How to complete this task ▸
Of all the lines below, output only those starting at the one with "Open the 幫助中心" and ending at the one with "Given: Click the Delete minus icon", both ends included, exactly as written.

[Stored records]
────────────────────

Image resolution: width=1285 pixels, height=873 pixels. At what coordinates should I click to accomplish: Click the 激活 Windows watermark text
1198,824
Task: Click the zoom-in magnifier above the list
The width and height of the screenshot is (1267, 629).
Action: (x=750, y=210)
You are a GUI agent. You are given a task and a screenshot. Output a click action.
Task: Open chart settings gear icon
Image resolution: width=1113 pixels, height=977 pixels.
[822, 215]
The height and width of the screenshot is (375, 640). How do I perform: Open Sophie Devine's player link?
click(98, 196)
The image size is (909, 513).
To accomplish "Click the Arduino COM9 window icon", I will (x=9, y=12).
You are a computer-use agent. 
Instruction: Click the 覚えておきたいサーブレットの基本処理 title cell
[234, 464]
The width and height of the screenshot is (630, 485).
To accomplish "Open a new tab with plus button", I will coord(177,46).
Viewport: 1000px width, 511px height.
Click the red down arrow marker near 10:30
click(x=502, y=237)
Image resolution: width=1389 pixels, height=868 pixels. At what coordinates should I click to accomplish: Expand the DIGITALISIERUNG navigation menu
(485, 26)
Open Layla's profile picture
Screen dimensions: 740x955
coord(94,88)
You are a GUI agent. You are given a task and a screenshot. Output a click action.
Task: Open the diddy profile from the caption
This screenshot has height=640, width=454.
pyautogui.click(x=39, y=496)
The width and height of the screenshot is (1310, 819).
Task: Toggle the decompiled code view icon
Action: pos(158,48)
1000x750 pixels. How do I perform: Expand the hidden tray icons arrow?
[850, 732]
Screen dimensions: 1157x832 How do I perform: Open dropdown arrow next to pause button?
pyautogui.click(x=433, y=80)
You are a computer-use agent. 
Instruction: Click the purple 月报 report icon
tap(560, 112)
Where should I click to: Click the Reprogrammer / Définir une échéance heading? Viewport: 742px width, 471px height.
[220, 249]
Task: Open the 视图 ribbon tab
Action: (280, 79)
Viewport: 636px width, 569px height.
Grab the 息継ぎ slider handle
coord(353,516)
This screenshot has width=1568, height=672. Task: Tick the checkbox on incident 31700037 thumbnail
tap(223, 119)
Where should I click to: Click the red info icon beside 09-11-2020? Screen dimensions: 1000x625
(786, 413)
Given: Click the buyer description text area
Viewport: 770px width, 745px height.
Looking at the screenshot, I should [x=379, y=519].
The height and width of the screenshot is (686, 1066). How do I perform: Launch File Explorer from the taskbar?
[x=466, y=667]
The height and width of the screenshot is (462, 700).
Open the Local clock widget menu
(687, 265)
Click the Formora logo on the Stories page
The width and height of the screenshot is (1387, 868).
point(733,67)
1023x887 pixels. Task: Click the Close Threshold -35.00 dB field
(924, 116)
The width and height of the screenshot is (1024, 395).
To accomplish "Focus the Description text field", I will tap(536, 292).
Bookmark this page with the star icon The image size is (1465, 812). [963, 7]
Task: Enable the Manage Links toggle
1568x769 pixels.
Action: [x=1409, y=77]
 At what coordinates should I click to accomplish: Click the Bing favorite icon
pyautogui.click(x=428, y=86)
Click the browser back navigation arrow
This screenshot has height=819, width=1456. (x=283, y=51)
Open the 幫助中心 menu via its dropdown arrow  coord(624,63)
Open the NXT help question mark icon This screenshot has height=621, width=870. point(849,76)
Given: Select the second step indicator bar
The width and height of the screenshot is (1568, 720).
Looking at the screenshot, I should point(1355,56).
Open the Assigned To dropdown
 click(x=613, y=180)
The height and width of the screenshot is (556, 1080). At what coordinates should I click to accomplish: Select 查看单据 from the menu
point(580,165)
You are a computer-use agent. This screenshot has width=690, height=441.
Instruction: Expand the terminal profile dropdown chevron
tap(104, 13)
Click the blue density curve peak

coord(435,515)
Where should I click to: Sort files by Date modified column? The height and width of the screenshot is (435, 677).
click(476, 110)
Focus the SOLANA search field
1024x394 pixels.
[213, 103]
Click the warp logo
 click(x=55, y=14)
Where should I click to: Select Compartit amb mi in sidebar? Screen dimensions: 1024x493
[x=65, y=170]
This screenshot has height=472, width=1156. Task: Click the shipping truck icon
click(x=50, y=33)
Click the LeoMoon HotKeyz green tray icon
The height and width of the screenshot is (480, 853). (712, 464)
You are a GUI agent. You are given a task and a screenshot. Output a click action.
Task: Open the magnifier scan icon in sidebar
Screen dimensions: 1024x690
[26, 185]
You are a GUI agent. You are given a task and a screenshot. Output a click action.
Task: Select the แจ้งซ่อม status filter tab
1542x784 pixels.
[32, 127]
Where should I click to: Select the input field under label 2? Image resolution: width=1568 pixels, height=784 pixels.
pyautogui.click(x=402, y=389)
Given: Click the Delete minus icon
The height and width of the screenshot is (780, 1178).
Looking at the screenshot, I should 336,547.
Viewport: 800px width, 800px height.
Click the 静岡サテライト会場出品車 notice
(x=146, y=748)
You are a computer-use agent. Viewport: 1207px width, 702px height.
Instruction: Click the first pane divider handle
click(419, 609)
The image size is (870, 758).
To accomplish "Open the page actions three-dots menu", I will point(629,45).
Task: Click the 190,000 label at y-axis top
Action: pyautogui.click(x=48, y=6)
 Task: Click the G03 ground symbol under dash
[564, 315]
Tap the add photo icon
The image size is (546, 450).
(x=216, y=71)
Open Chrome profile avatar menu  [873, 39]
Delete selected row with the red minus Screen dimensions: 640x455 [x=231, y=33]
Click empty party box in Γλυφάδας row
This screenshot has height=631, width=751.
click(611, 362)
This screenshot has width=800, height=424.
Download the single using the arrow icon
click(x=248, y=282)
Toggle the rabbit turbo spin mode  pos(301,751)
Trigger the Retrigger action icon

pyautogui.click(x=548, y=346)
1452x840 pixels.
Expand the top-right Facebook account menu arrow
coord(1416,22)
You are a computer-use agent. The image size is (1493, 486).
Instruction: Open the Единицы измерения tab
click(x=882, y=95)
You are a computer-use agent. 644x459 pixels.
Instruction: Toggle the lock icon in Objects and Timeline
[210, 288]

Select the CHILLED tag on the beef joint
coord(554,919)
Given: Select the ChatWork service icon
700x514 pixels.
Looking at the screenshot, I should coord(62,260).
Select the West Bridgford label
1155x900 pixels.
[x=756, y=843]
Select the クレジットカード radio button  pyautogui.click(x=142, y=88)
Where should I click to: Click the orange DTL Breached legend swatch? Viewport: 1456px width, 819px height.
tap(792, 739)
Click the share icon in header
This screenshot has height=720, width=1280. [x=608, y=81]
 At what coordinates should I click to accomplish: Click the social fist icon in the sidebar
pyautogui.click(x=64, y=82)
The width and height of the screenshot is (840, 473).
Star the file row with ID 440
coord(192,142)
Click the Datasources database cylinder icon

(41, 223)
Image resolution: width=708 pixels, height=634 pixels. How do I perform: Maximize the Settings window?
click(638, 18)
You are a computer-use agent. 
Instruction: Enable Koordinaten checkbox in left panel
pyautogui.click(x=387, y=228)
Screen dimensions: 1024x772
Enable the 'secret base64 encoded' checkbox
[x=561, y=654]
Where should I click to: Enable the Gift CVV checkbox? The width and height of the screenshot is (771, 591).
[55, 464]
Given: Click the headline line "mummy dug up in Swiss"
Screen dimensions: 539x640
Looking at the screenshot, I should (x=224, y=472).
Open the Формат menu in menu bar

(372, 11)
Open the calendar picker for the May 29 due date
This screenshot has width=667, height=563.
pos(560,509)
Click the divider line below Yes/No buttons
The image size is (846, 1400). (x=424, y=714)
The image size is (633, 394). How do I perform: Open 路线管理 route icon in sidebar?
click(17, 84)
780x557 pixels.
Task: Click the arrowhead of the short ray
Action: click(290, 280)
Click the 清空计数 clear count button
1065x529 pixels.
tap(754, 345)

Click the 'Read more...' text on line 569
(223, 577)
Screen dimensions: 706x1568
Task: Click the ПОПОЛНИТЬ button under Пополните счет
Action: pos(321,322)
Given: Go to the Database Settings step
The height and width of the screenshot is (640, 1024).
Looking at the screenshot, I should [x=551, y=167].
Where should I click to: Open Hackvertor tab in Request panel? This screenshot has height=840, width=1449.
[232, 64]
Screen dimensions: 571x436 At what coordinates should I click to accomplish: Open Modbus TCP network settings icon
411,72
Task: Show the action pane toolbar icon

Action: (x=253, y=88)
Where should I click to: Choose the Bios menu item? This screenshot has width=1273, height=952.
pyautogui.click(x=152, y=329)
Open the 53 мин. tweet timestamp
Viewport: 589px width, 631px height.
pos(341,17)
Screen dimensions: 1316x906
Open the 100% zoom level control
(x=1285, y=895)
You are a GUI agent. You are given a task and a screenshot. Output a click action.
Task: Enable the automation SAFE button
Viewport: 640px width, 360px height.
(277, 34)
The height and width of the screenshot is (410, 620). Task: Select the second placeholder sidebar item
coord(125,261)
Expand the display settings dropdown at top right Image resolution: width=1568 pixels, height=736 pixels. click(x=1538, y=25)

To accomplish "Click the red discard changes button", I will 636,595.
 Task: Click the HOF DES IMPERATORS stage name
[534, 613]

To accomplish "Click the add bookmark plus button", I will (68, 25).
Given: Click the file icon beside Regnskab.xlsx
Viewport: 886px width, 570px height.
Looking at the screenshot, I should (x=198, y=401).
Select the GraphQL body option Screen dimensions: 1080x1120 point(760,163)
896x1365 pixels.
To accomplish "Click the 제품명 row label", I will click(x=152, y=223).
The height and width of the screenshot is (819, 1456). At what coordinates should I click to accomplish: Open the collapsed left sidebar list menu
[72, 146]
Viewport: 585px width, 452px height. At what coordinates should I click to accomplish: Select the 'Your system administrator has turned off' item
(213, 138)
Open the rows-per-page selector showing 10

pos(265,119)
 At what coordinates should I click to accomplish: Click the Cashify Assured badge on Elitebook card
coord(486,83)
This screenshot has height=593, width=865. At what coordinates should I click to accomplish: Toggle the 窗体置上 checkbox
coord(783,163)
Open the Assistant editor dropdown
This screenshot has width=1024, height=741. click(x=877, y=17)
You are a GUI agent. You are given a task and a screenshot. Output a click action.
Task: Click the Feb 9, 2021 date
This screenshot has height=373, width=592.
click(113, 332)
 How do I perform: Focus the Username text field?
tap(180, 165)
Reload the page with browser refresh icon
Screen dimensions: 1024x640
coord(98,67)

────────────────────

Written reply ▸
Open the 幫助中心 menu via its dropdown arrow  coord(624,63)
Open the NXT help question mark icon This screenshot has height=621, width=870. point(849,76)
Given: Select the second step indicator bar
The width and height of the screenshot is (1568, 720).
Looking at the screenshot, I should point(1355,56).
Open the Assigned To dropdown
 click(x=613, y=180)
The height and width of the screenshot is (556, 1080). At what coordinates should I click to accomplish: Select 查看单据 from the menu
point(580,165)
You are a computer-use agent. This screenshot has width=690, height=441.
Instruction: Expand the terminal profile dropdown chevron
tap(104, 13)
Click the blue density curve peak

coord(435,515)
Where should I click to: Sort files by Date modified column? The height and width of the screenshot is (435, 677).
click(476, 110)
Focus the SOLANA search field
1024x394 pixels.
[213, 103]
Click the warp logo
 click(x=55, y=14)
Where should I click to: Select Compartit amb mi in sidebar? Screen dimensions: 1024x493
[x=65, y=170]
This screenshot has height=472, width=1156. Task: Click the shipping truck icon
click(x=50, y=33)
Click the LeoMoon HotKeyz green tray icon
The height and width of the screenshot is (480, 853). (712, 464)
You are a GUI agent. You are given a task and a screenshot. Output a click action.
Task: Open the magnifier scan icon in sidebar
Screen dimensions: 1024x690
[26, 185]
You are a GUI agent. You are given a task and a screenshot. Output a click action.
Task: Select the แจ้งซ่อม status filter tab
1542x784 pixels.
[32, 127]
Where should I click to: Select the input field under label 2? Image resolution: width=1568 pixels, height=784 pixels.
pyautogui.click(x=402, y=389)
Given: Click the Delete minus icon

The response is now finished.